Apps That Rely On Ext3's Commit Interval May Lose Data In Ext4 830
cooper writes "Heise Open posted news about a bug report for the upcoming Ubuntu 9.04 (Jaunty Jackalope) which describes a massive data loss problem when using Ext4 (German version): A crash occurring shortly after the KDE 4 desktop files had been loaded results in the loss of all of the data that had been created, including many KDE configuration files." The article mentions that similar losses can come from some other modern filesystems, too. Update: 03/11 21:30 GMT by T : Headline clarified to dispel the impression that this was a fault in Ext4.
Re:Not a bug (Score:3, Interesting)
Theory doesn't matter; practice does (Score:3, Interesting)
So, POSIX never guarantees your data is safe unless you do fsync(). So, ext3 was not 100% safer either. So, it's the applications' fault that they truncate files before writing.
But it doesn't matter what POSIX says. It doesn't matter where the fault belongs to. To the users, a system either works nor not, as a whole.
EXT4 aims to replace EXT3 and becomes the next gen de-facto filesystem on Linux desktop. So it has to compete with EXT3 in all regards; not just performance, but data integrity and reliability as well. If in the common scenarios people lose data on EXT4 but not EXT3, the blame is on EXT4. Period.
It's the same thing that a kernel does. You have to COPE with crappy hardware and user applications, because that's your job.
Excuses are false. This is a severe flaw. (Score:3, Interesting)
This is all a bunch of BS! Delayed writes should lose at most any data between commit and actual write to disk. Ext4 loses the complete files (even their content before the write).
ZFS can do it: it writes the whole transaction to disk or rolls back in case of a crash, so why not ext4? These lame excuses that this is totally "expected" behavior is a shame!

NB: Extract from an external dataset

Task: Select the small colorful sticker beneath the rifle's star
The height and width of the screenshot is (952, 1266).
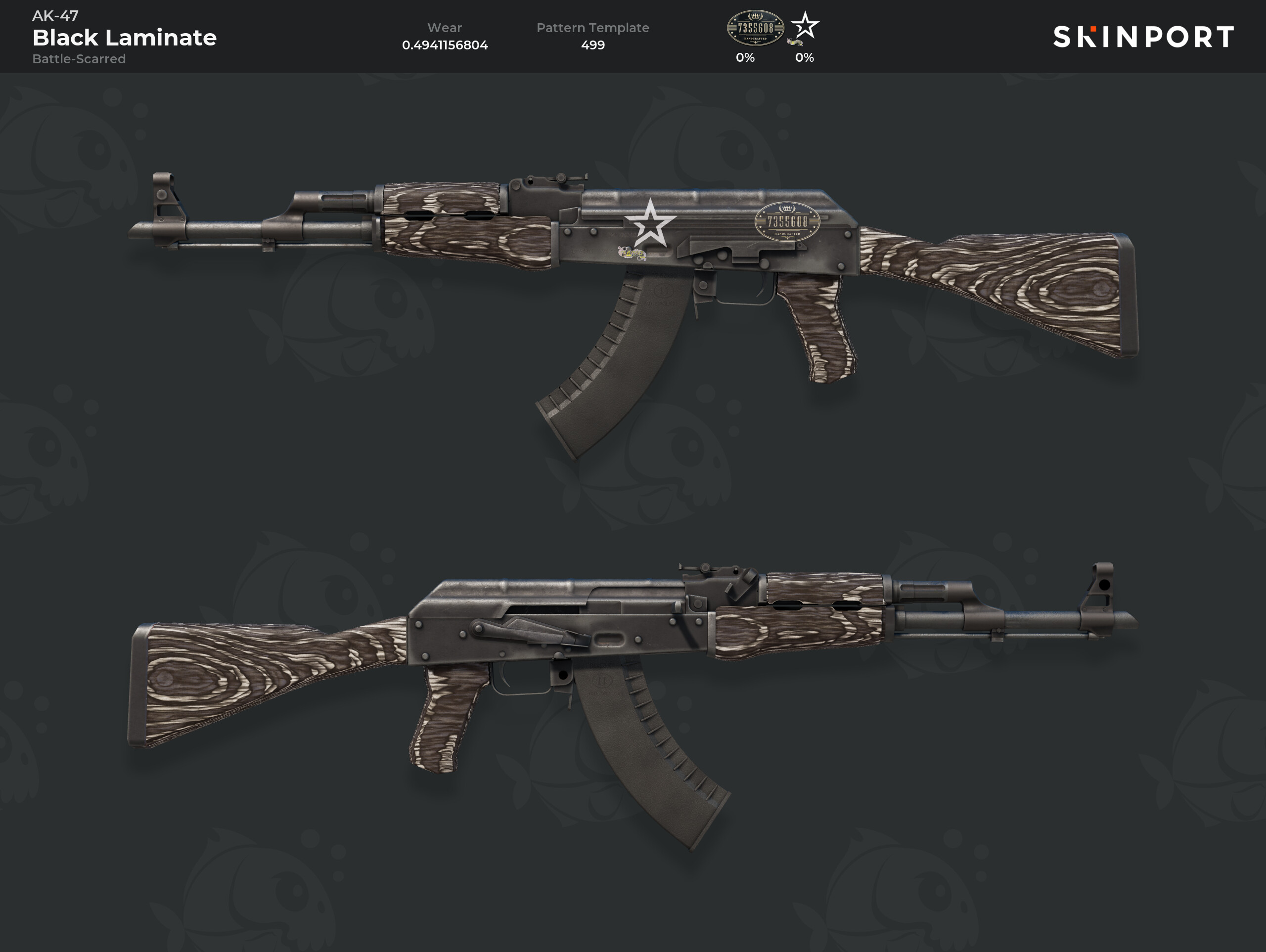Action: [632, 253]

Re:Not a bug (Score:5, Interesting)
I personally think it should be perfectly OK to read and write hundreds of tiny files. Even thousands.
It is perfectly OK to read and write thousands of tiny files. Unless the system is going to crash while you're doing it and you somehow want the magic computer fairy to make sure that the files are still there when you reboot it. In that case, you're going to have to always write every single block out to the disk, and slow everything else down to make sure no process gets an "unreasonable" expectation that their is safe until the drive catches up.
Fortunately his patches will include an option to turn the magic computer fairy off.
not mounted sync,dirsync? (Score:5, Interesting)
When I write data to a file (either through a descriptor or FILE *), I expect it to be stored on media at the earliest practical moment. That doesn't mean "immediately", but 150 seconds is brain-damaged. Regardless of how many reads are pending, writes must be scheduled, at least in proportion of the overall file system activity, or you might as well run on a ramdisk.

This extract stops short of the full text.